そして取り残された俺は周囲のお客さん、それからあんなに丁寧で気さくな接客態度であった店員のお姉さんからの冷たい視線が刺さりまくったのであった。
────
不覚にも恐らくまたダメ男認定されたであろう俺は何とか店内を抜け出すと外で建物の壁に背を預けてレナを待っていた。
「ねぇ、君もしかして今一人?」
「はい?」
突然声を掛けられたので顔を上げるとそこには二人組のお姉さま方がおられた。
「良かったらさ、一緒にそこのカフェでお茶でもしない?」
「え、い、いや・・・えっとぉ・・・」
「あははっ、可愛い反応するね。大丈夫だよ、カフェ代は私たちが払うからさ」
ただ単に女性経験に乏しく、吃ってるいるだけなのにそれさえも好意的に捉えてくれる。
実はこういった逆ナンを経験したのは一度や二度じゃないんだ。
だけど俺はこの誘いに一回たりとものったことが無い。
なぜなら・・・。
「遅れてすみません。
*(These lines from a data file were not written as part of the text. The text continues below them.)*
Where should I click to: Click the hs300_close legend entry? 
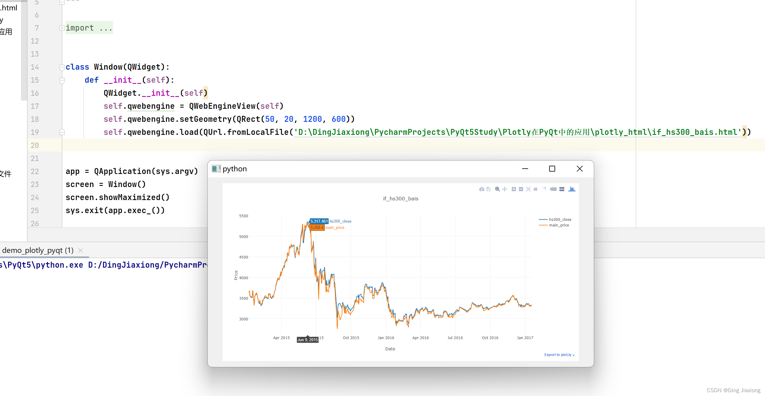pyautogui.click(x=559, y=220)
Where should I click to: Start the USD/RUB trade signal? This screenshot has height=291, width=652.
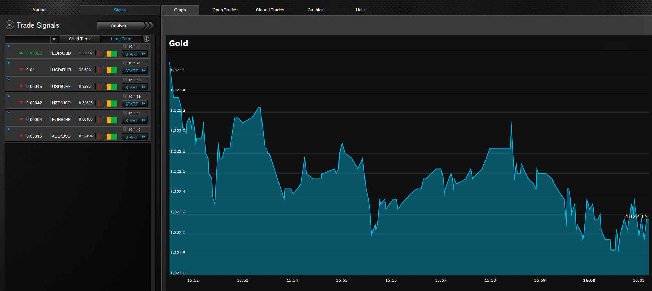135,71
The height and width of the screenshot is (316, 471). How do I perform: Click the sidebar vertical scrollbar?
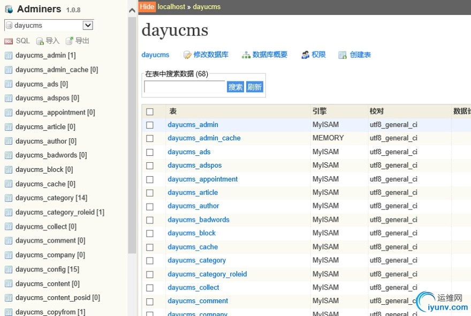[132, 134]
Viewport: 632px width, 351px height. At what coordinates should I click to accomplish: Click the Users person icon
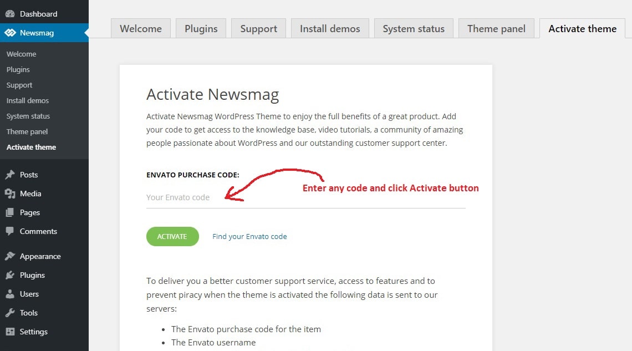[10, 294]
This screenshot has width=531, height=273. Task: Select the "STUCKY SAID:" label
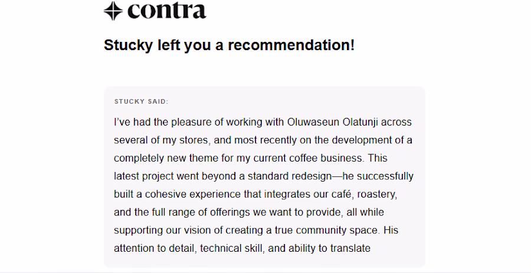tap(142, 101)
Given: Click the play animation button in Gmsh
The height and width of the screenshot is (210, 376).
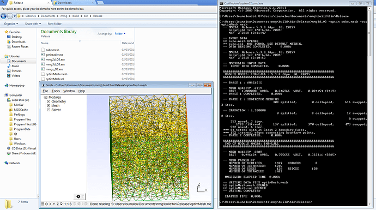Looking at the screenshot, I should pyautogui.click(x=83, y=204).
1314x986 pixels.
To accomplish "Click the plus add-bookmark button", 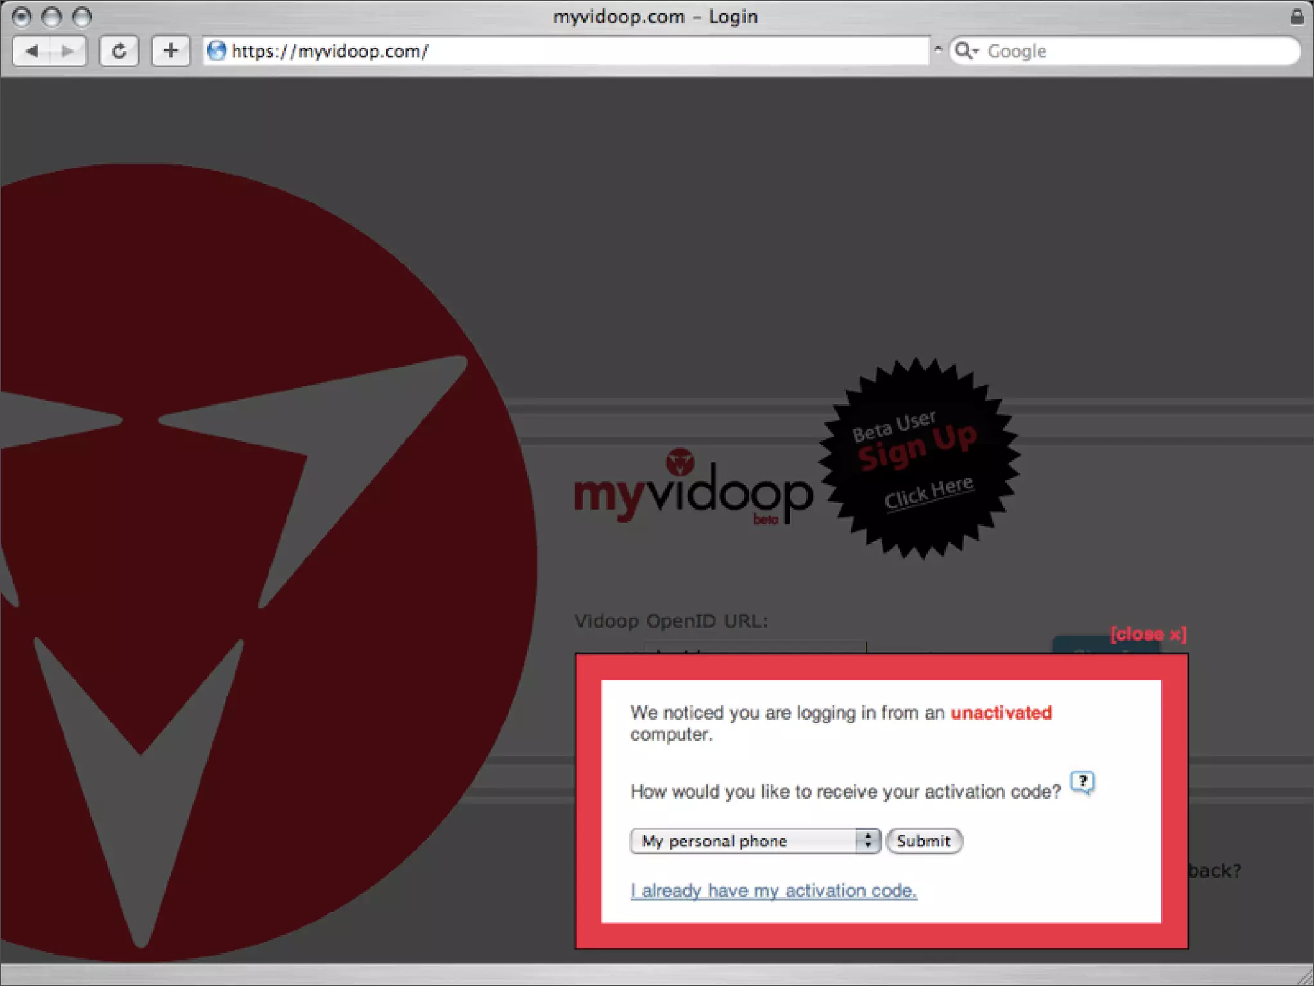I will point(170,51).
シオンくん」
「あっ、レナ!」
そう言ってレナはニコニコしながら俺の腕を抱え込む。
「あなた方は?私のシオンくんに何か御用ですか?」
「え、いや・・・な、なんでもないですよ!ちょっと道に迷っちゃったんで聞いてみただけですから!それじゃあ、ごゆっくり!」
「ま、待ってよ!」
そして彼女たちは引き攣った顔をして逃げるように去っていったのだった。
「レ、レナ?何か怒ってる?」
「いえ、別に怒ってないですよ?いつも通りの私です」
レナはお姉さま方が走っていった方向を睨みながら俺の問いに答えた。
「そ、そう?」
「はい!もう大丈夫なので、気も取り直して早く行きましょう!」
「なら良かった」
「次は、お洋服を見たいです!」
「わかったよ。服ね、じゃあここからだとデパートの中にある洋服店が一番近いな」
こうして睨んでいた事に関してはサラッと流して午後のデートを楽しむために俺たちは洋服店も出店しているデパートに向かった。